Pierwszy z nich to sztuczna inteligencja. Poziomu trudności na razie wybrać nie można, startuje się domyślnie ze "średnim", chociaż ja nazwałbym go "średnio upośledzony". No bo jak nazwać AI, która nagle z dupy wysuwa żądanie kilkuset kredytów, a po odrzuceniu go wypowiada mi wojnę i to mimo mojej przewagi militarnej rzędu 50000 punktów (oni mieli ledwie 8000)? Druga sprawa to kompletny brak zmysłu taktycznego przeciwnika, wypowiada mi wojnę i... stoi. Nie wiem, może czekają na jakieś imienne zaproszenie "proszę, przylećcie tu i tu, a będę na was czekał żebyście mogli spuścić mi ten obiecany #!$%@?". Kolonizowanie światów przez przeciwników to też jakaś parodia. Przez 40 tur obserwowałem jak statek kolonizatorski imperium ludzi lata sobie między dwoma zajętymi przez nich systemami, a na pewno miał gdzie lecieć i co kolonizować...

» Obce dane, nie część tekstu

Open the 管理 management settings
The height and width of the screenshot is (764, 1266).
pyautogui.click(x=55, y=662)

Kolejna sprawa to inwazja na wrogą planetę. Zrzucam wojsko, wygrywam... a potem mogę je stamtąd zabrać bo ludność cywilna nie jest mi wroga i natychmiast zaczynają dla mnie pracę. Może im było źle w swoim imperium? Może się pomyliłem i zamiast bomb nuklearnych zrzuciłem na planetę zasobniki z cukierkami? Cholera, jak ja mam teraz zjeść ten cały uran? Druga sprawa to to, że nie wiem jakie jednostki biorą udział w walce, jak są wyposażone, jakie zadają obrażenia i jakie otrzymują. Dodatkowo nie ma żadnego wpływu na walkę lądową, ot zrzut i pokazuje się jak odejmują się cyferki.

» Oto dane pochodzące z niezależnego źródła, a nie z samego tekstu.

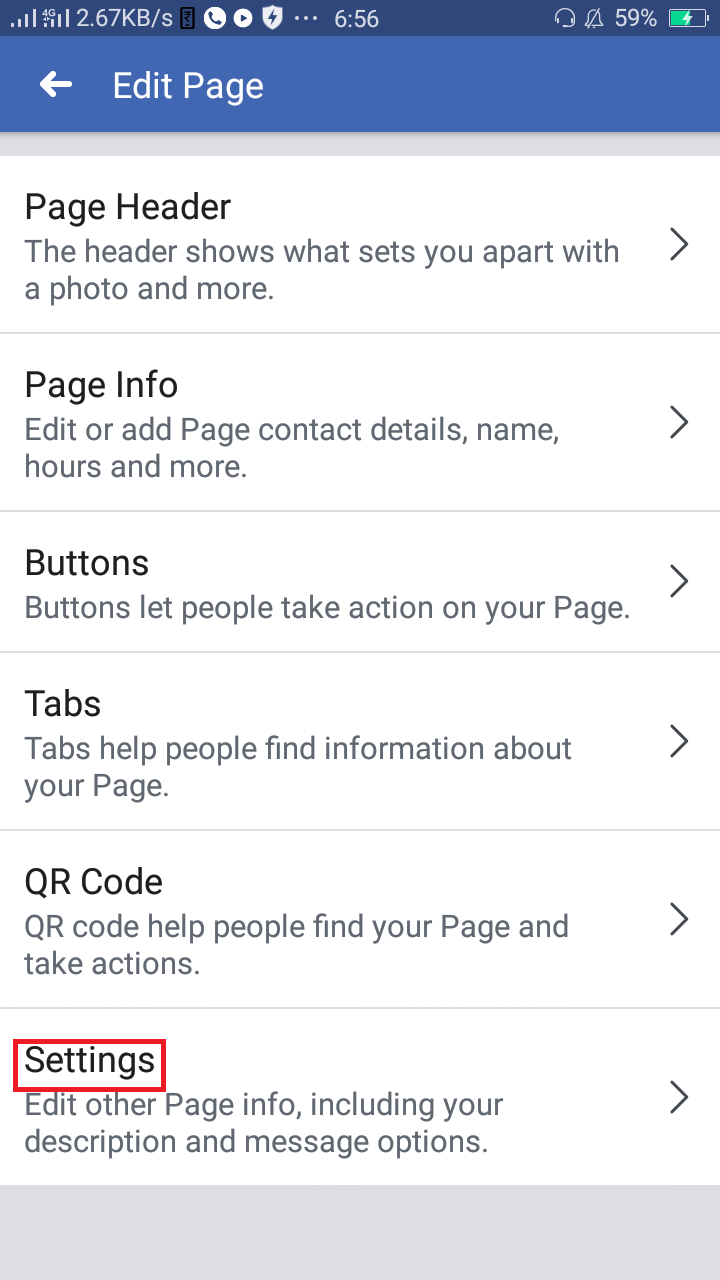720x1280 pixels.
Task: Choose the Tabs section title
Action: pyautogui.click(x=63, y=704)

Ostatnie to produkcja na planetach. Wszystko trzeba budować ręcznie, bo funkcja autobulid wybiera budynki losowo i najchętniej puściłaby mnie z torbami. Przy kilkudziesięciu koloniach to naprawdę irytuje gdy 5 minut każdej tury spędzam na wybieraniu budynków i rozważając co najlepiej się opłaca dla danej planety.
  • 5
@FilipChG: Praktycznie wszystkie minusy to kwestia EA, ale faktycznie trzeba przyznać że nawet jak na EA to straszna bieda. A nie wypisałeś nawet wszystkich braków względem poprzednich części :)

A i kosmiczne stwory występowały w poprzednich częściach, także serio.

małe światy, poprzednie mastery miały po kilkaset systemów słonecznych, tutaj jest ich ledwie kilkadziesiąt,


Tu cie poniosło... najwięcej w MoO2 było 71 systemów.
A i kosmiczne stwory występowały w poprzednich częściach, także serio.


@CultureVulture: Nie chodzi mi o fakt ich występowania, ale o węgorza... mogliby się trochę bardziej wysilić.

Tu cie poniosło... najwięcej w MoO2 było 71 systemów.

Ale w MoO3 było o wiele więcej.
@CultureVulture: A wiesz, że przy niej spędziłem najwięcej czasu? :D Nie wiem czemu ludzie tak jej nie lubią, mi wydawała się ok.

No, ale grałem w nią ładnych parę lat temu za małolata i nie wiem jak z perspektywy czasu wyglądałaby dla mnie teraz.